Search code examples
pythonpandaslistdataframenested-lists

How to remove duplicates from list of lists which is in pandas data frame


I have below data frame. I want to compare two columns which have list of lists and remove duplicates and then combine both into one. I am trying the below logic but it throws a error "TypeError: unhashable type: 'list'".

data frame:-

df  = pd.DataFrame({'col1':[[[1452, 5099], [1418, 499]], [[1427, 55099]]],
                     'col2':[[[1452, 5099], [1417, 490]], [[1317, 55010]]]})
df
         col1                                    col2
0   [[1452, 5099], [1418, 499]]       [[1452, 5099], [1417, 490]]
1   [[1427, 55099]]                   [[1317, 55010]]

res =  [list(set(l1).union(l2) - set(l1).intersection(l2)) for l1, l2 in zip(df['col1'].tolist(), df['col2'].tolist())]
print(res)

Error:

TypeError: unhashable type: 'list'

Excepted output:-

res = [[[1452, 5099], [1418, 499],[1417, 490]], [[1427, 55099],[1317, 55010]]]
df['result']=res
print(df)
            col1                                  col2                   result
    0   [[1452, 5099], [1418, 499]]   [[1452, 5099], [1417, 490]]    [[1452, 5099], [1418, 499],[1417, 490]
    1   [[1427, 55099]]               [[1317, 55010]]                [[1427, 55099],[1317, 55010]

Solution

  • You need to temporarily convert your lists to tuples to be hashable.
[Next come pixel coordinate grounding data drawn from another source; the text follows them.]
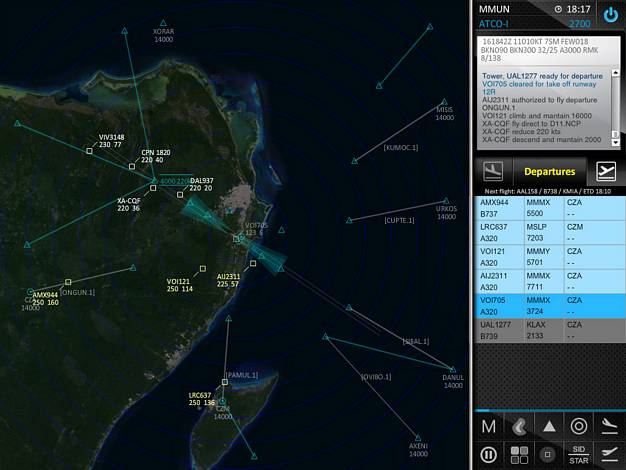This screenshot has width=626, height=470.
Task: Show the weather radar overlay
Action: [x=518, y=426]
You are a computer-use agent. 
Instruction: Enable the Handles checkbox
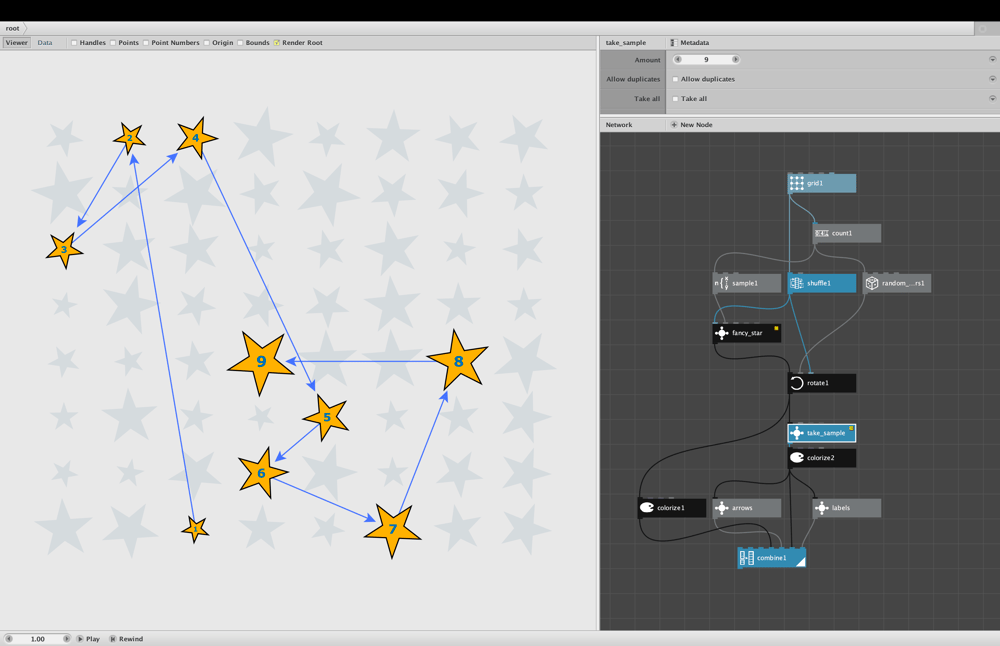tap(74, 43)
    The cleanest is probably to use a helper function:

    def merge(list_of_lists):
        seen = set()
        out = []
        for l in list_of_lists:
            for item in l:
                t = tuple(item)
                if t not in seen:
                    out.append(item)
                    seen.add(t)
        return out
    
    df['result'] = [merge(l) for l in zip(df['col1'], df['col2'])]
    

    A more hacky and less readable way would be to use an intermediate dictionary as container:

    df['result'] = [list({tuple(x): x for l in lst for x in l}.values())
                    for lst in zip(df['col1'], df['col2'])]
    

    output:

                              col1                         col2                                    result
    0  [[1452, 5099], [1418, 499]]  [[1452, 5099], [1417, 490]]  [[1452, 5099], [1418, 499], [1417, 490]]
    1              [[1427, 55099]]              [[1317, 55010]]            [[1427, 55099], [1317, 55010]]